Я смеялась неестественно, слишком наигранно и напряжённо, совсем позабыв о необходимости смотреть себе под ноги. Наблюдала за его яркой, живой мимикой: взлетающими вверх уголками чувственных пухлых губ, необъяснимо лукавым прищуром глаз, сопровождавшим улыбку, и, конечно же, ямочками, появляющимися лишь на несколько секунд, будто дразнящими моё воображение и играющими со мной в прятки. И не могла оторваться от него. Не могла избавиться от совсем неуместной, странной и пугающей мысли, что я и правда в него влюбилась.
То ли наконец свыклась с этим состоянием и приняла его, то ли увязла в чувствах ещё глубже, вместо того чтобы скинуть с себя их груз и попытаться вернуться к беззаботной жизни.
И то ощущение, что преследовало меня раньше во время наших перепалок, распирающее, разрывающее изнутри желание задеть его как можно сильнее, ударить по самому больному месту, — теперь именно оно переросло в настолько же страстное желание прикоснуться к нему, прильнуть ближе, поцеловать хотя бы разрумянившуюся на морозе щёку с двумя тёмными точками-родинками на ней.
И просто поцеловать его по-настоящему, в губы. Много, очень и очень много раз.
Меня затапливало нежностью по отношению к нему. Нежностью, неуместной в наших отношениях, вряд ли необходимой ему не только с моей стороны, а вообще — кажется, вот таким язвительно-насмешливым, крутым и популярным парням нравятся взрослые штучки, а не наивные, нерешительные порывы от неопытных романтичных особ.
Мы неторопливо брели по заснеженному городу, всё ещё держась за руки, и я боялась наступления момента, когда по какой-нибудь причине придётся отпустить его ладонь.
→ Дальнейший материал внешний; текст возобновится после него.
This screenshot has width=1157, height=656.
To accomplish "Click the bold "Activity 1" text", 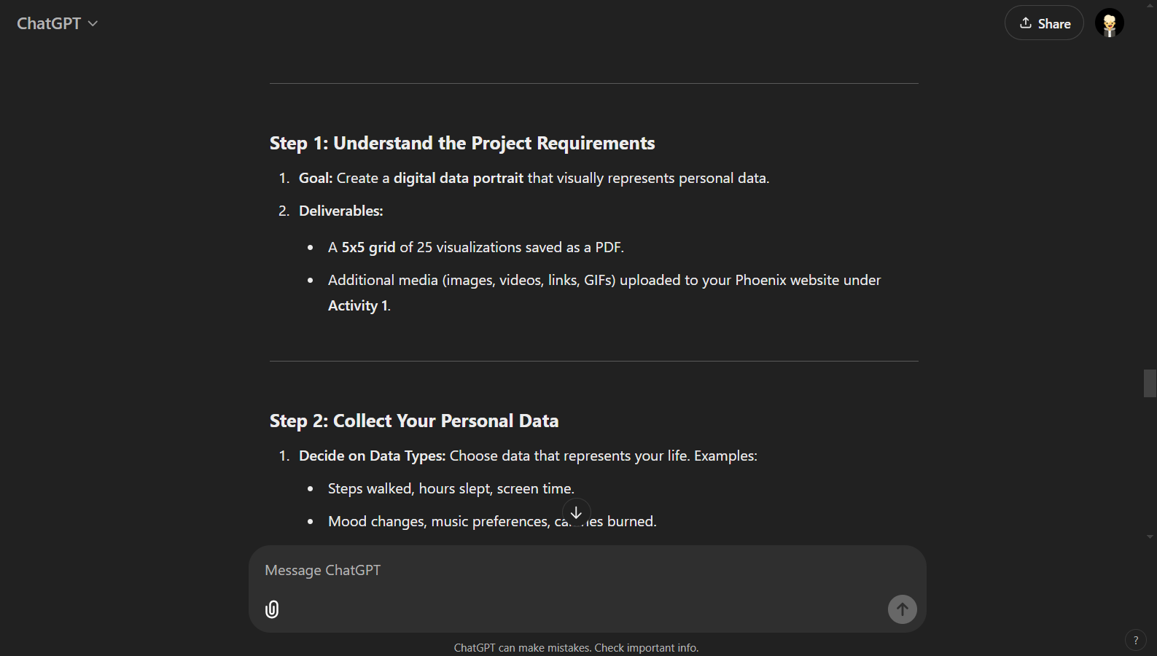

Не знала, протянет ли он её снова и стоит ли протягивать самой? Не понимала, что мы вообще делаем. И для чего? Почему?
Вдали виднелись остроконечные красные шапочки кремлёвских башен, чуть припорошённые белым. Я уже не чувствовала кончик собственного носа, и даже любовь не помогала согреться под ошпаривающим кожу зимним ветром, порывы которого становились всё настойчивей и злее по мере приближения к Москве-реке.
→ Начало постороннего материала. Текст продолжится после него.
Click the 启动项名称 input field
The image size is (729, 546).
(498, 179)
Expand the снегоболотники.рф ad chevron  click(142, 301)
— Нам срочно нужно в кино, — не терпящим возражений тоном заявил Максим, словно прочитав мои мысли о скором обморожении. И если я уже плюнула на все попытки выглядеть красиво и натянула шапку, разумно рассудив, что уложенные волосы всё равно не спасут лицо с алым от холода носом, то он наотрез отказывался накинуть хотя бы капюшон. — Потому что домой я надеялся возвращаться только часов через шесть, и за это время у меня могут закончиться все потрясающие истории о провалах моего пришибленного братца.